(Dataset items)
* * * *

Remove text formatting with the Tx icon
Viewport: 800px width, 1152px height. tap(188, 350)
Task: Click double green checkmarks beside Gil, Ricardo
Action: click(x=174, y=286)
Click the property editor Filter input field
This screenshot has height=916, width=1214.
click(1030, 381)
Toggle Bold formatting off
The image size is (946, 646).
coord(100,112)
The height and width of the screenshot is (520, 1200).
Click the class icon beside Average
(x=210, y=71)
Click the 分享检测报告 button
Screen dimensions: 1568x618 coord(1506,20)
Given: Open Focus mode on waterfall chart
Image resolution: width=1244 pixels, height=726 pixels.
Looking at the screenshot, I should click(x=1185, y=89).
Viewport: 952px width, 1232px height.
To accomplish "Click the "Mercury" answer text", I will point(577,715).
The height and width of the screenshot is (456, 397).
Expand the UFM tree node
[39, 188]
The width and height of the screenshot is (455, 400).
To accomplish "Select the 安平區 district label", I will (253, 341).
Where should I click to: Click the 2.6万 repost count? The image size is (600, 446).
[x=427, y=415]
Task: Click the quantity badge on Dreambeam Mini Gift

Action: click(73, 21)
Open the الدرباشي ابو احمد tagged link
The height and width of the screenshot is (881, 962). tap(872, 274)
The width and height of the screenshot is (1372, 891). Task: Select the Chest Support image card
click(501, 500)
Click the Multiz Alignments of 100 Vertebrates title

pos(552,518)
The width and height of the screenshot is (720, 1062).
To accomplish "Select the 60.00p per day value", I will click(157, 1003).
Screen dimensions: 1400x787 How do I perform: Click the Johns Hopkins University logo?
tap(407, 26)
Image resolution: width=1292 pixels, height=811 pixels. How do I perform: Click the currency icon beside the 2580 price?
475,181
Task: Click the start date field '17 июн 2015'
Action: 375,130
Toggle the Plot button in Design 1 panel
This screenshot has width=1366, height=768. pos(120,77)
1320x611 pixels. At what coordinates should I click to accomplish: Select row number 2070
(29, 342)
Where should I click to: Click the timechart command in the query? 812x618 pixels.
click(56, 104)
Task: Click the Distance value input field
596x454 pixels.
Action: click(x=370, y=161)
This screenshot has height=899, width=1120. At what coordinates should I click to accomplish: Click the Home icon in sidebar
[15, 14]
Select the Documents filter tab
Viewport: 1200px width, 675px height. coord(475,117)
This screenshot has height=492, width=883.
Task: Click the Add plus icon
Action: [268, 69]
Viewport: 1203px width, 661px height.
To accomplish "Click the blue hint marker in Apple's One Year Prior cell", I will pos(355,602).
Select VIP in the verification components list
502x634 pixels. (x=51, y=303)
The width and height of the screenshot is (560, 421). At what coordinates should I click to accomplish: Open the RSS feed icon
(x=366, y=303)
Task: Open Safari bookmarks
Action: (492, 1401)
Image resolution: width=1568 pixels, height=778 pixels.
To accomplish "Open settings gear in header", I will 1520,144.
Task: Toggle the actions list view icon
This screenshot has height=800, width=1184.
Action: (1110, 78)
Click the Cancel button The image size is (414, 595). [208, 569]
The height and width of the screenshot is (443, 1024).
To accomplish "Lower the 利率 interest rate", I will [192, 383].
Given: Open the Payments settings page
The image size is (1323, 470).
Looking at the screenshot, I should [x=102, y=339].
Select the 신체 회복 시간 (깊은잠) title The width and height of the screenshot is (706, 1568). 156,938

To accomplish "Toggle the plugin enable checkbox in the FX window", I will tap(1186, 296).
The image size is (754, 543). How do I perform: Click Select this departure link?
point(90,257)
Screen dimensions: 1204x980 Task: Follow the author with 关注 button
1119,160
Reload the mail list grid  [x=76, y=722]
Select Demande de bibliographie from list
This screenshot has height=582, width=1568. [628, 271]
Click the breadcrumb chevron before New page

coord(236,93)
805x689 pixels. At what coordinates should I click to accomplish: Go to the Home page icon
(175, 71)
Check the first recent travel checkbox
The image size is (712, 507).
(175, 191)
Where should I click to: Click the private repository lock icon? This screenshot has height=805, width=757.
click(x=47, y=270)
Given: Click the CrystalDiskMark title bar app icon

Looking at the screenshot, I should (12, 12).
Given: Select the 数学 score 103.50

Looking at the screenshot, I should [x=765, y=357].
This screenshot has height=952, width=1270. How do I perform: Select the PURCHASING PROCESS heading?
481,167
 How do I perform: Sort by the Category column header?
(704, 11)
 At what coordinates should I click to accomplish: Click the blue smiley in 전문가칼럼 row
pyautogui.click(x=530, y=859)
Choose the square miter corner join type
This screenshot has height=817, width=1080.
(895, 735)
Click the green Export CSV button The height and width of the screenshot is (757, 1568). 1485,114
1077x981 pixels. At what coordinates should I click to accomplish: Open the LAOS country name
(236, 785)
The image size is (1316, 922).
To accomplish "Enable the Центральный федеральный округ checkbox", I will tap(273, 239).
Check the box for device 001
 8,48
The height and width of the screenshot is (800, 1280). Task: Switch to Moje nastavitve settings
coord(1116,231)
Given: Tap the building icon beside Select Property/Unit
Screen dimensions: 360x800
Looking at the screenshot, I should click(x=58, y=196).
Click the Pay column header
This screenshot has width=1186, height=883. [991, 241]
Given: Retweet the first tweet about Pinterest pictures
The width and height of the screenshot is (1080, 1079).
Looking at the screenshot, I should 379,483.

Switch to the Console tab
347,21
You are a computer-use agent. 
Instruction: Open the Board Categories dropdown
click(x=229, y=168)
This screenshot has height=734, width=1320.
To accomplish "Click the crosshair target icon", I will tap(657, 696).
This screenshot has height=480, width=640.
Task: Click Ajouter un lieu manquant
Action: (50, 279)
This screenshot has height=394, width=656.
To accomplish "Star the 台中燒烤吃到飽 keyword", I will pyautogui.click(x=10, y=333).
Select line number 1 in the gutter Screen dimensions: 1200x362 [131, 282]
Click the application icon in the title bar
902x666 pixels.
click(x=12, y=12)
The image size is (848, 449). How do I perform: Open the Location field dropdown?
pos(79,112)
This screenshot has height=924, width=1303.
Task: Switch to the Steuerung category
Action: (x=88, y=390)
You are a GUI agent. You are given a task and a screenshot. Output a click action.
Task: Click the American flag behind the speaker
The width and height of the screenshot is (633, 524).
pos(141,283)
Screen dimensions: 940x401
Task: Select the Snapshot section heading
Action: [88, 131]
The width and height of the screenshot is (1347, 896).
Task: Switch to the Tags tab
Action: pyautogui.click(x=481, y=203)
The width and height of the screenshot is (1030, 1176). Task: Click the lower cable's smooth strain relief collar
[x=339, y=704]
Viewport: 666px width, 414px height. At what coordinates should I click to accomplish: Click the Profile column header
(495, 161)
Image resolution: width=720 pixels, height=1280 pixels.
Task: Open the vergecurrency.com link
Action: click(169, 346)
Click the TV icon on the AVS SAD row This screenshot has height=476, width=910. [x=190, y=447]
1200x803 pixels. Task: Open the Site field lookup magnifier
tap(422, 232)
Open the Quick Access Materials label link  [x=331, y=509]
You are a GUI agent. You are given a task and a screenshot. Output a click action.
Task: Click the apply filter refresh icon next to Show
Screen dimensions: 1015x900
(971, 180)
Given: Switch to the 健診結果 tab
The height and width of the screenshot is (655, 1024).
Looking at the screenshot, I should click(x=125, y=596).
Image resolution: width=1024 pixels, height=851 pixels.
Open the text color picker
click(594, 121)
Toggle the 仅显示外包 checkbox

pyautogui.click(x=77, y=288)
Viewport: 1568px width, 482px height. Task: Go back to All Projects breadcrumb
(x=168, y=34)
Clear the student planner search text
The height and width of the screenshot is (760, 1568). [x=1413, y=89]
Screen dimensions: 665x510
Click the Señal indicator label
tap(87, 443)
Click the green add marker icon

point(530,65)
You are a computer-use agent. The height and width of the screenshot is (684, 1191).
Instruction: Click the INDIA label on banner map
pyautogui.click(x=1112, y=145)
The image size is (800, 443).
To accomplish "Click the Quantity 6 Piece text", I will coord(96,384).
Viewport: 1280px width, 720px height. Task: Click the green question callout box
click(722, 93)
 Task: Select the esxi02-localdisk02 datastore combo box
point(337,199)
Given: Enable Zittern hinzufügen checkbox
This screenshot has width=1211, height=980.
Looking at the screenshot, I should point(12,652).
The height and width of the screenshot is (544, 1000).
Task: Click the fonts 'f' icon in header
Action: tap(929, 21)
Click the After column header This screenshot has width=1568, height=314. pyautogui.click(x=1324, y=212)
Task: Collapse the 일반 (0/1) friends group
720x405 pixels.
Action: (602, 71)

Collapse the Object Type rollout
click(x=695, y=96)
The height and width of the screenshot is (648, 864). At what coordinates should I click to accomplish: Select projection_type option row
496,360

* * * *

— YOUR TASK —
From the entries above, tally every line holding the string "agent". Give only the count.

— RESULT OF THIS EXERCISE —
4